Information provided
☆ ☆ ☆ ☆ ☆

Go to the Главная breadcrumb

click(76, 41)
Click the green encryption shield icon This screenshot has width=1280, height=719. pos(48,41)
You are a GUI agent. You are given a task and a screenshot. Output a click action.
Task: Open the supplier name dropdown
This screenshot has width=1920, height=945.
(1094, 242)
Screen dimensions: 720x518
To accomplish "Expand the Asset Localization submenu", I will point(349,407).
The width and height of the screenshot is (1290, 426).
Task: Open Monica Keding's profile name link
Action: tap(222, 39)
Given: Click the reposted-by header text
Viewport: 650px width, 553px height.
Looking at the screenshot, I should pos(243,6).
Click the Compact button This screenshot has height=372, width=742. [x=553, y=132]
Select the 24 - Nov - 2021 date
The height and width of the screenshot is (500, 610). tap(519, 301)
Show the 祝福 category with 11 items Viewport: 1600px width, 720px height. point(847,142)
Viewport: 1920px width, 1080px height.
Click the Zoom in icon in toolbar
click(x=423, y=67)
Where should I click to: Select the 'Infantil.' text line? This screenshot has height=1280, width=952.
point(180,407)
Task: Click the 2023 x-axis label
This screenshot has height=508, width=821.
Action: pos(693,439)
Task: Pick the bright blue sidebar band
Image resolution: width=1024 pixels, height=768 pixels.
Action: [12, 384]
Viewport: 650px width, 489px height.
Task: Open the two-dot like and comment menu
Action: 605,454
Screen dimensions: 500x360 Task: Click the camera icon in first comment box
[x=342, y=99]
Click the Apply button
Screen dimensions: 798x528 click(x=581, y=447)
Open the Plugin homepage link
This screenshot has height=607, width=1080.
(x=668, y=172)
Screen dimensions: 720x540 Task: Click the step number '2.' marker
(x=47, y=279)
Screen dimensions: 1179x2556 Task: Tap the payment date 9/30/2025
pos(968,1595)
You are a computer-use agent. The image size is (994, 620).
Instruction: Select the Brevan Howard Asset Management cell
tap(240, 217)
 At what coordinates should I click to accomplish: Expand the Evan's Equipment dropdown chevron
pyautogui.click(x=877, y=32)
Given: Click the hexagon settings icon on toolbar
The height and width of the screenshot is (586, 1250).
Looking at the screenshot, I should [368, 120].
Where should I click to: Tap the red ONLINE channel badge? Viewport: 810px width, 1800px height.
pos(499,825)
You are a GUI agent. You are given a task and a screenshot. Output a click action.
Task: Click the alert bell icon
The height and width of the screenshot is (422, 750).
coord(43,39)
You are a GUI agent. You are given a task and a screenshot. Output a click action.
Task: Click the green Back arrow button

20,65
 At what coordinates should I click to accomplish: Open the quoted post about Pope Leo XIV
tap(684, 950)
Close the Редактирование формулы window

☆ ☆ ☆ ☆ ☆

Exercise goal
Retype exactly the lines from the first line of the records above through the line containing "Screen dimensions: 720x518", both included, and nothing else.

Exercise solution
Go to the Главная breadcrumb

click(76, 41)
Click the green encryption shield icon This screenshot has width=1280, height=719. pos(48,41)
You are a GUI agent. You are given a task and a screenshot. Output a click action.
Task: Open the supplier name dropdown
This screenshot has width=1920, height=945.
(1094, 242)
Screen dimensions: 720x518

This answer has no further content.